3. “Envious Moons.” Slant contributor Richard Larson publishes his latest short story in acclaimed literary magazine Joyland.
“I was the kind of boy who didn’t inspire a second glance, but everybody knew Callie. You must have known her too—why else would you have come? Her picture was always in the local paper, something about a beauty pageant she had won in the next county over, or a cheerleading competition where she had performed a particularly daring trick. She had even played Juliet in the school play, which everyone in town went to see. The production didn’t include Shakespeare’s original ending because a student had recently committed suicide in the high school gymnasium, so when Juliet woke up in the family crypt, Romeo was still alive, waiting for her there in the darkness.”
4. “Panpsychism’s Labyrinth.” Steven Shaviro’s new book teaches us how to navigate in a world where objects are peer.
“In The Universe of Things, [Steven] Shaviro empathizes with [Quentin] Meillassoux’s yearning for the ’great outdoors.’ But Shaviro reminds us that there is another portal to ’that outside.” This portal may be accessed via the writings of the British philosopher Alfred North Whitehead. Like Meillassoux, Whitehead’s metaphysics begins with a rejection of philosophy’s initiatory, constitutive binary split: the ’bifurcation of nature.’ Like Meillassoux, Whitehead is invigorated by recent research in science and mathematics. But, as Shaviro emphasizes, the similarities end there. For Whitehead, much of the recent work in Continental Realism would have been of limited interest, too static and atemporal, too sloppy in differentiating between different levels of abstraction and concreteness.”

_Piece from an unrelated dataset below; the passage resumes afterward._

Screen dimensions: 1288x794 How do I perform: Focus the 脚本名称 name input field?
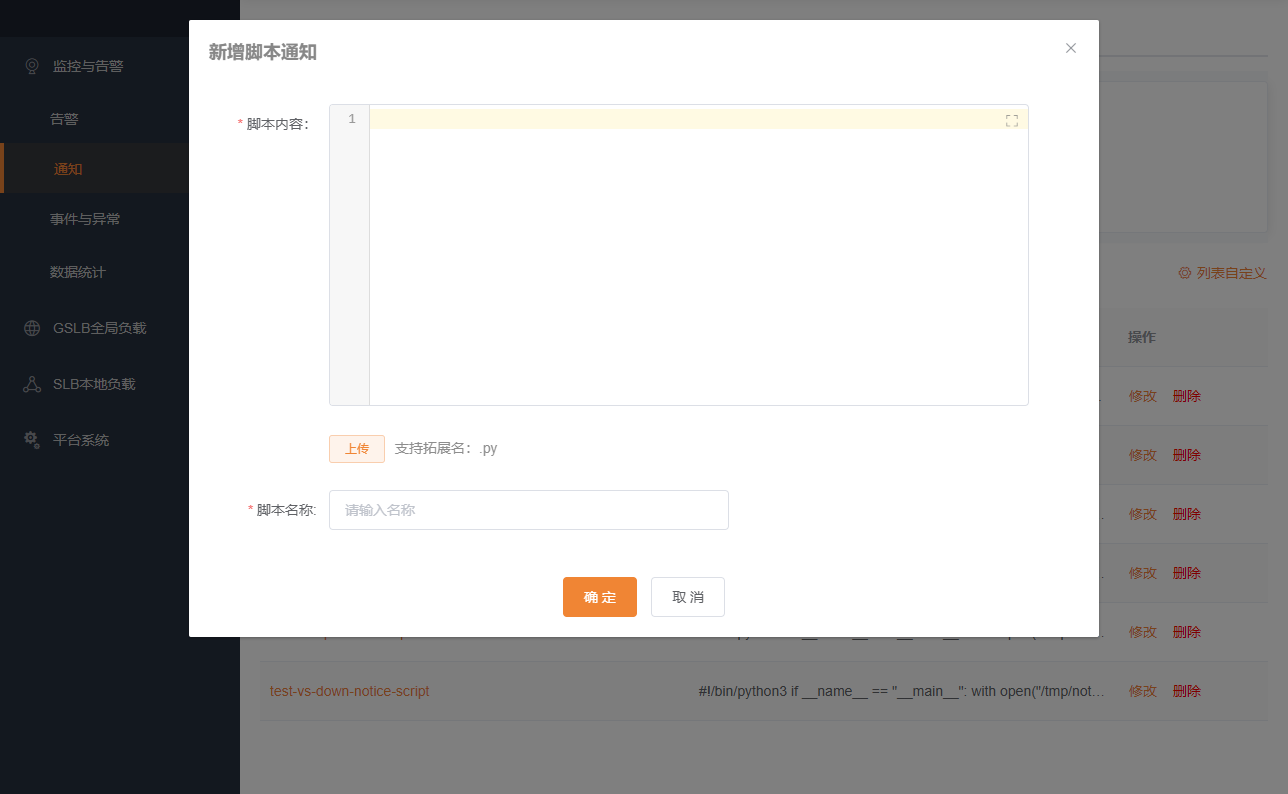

5. “Madonna is superhuman. She has to be to survive the ugly abuse.” No wonder Madonna took her Brit awards fall in her stride—she deals with much worse just for being a 56-year-old woman.
“But she was brutally mocked in the reviews. And that laughter is growing louder and crueller and uglier, as the Twitter response to her fall illustrated. Madonna’s longevity was first admired and is now actively sabotaged by editorials which never fail to mention her age, as though it is something to be ashamed of. I am shocked by the uninflected scorn, the derision and foul-mouthed trashing she is dealt, and how much of it is grossly visceral: hatred of her flesh, physicality, sexual confidence, athleticism, ambition, her preference for Latin spunkbots, her alternating bossiness and vulnerability and romanticism and eroticism and playfulness, her performance ability and hunger. All the things which were once admired about her are now used to bash her and make her appear laughable or monstrous or desperate.”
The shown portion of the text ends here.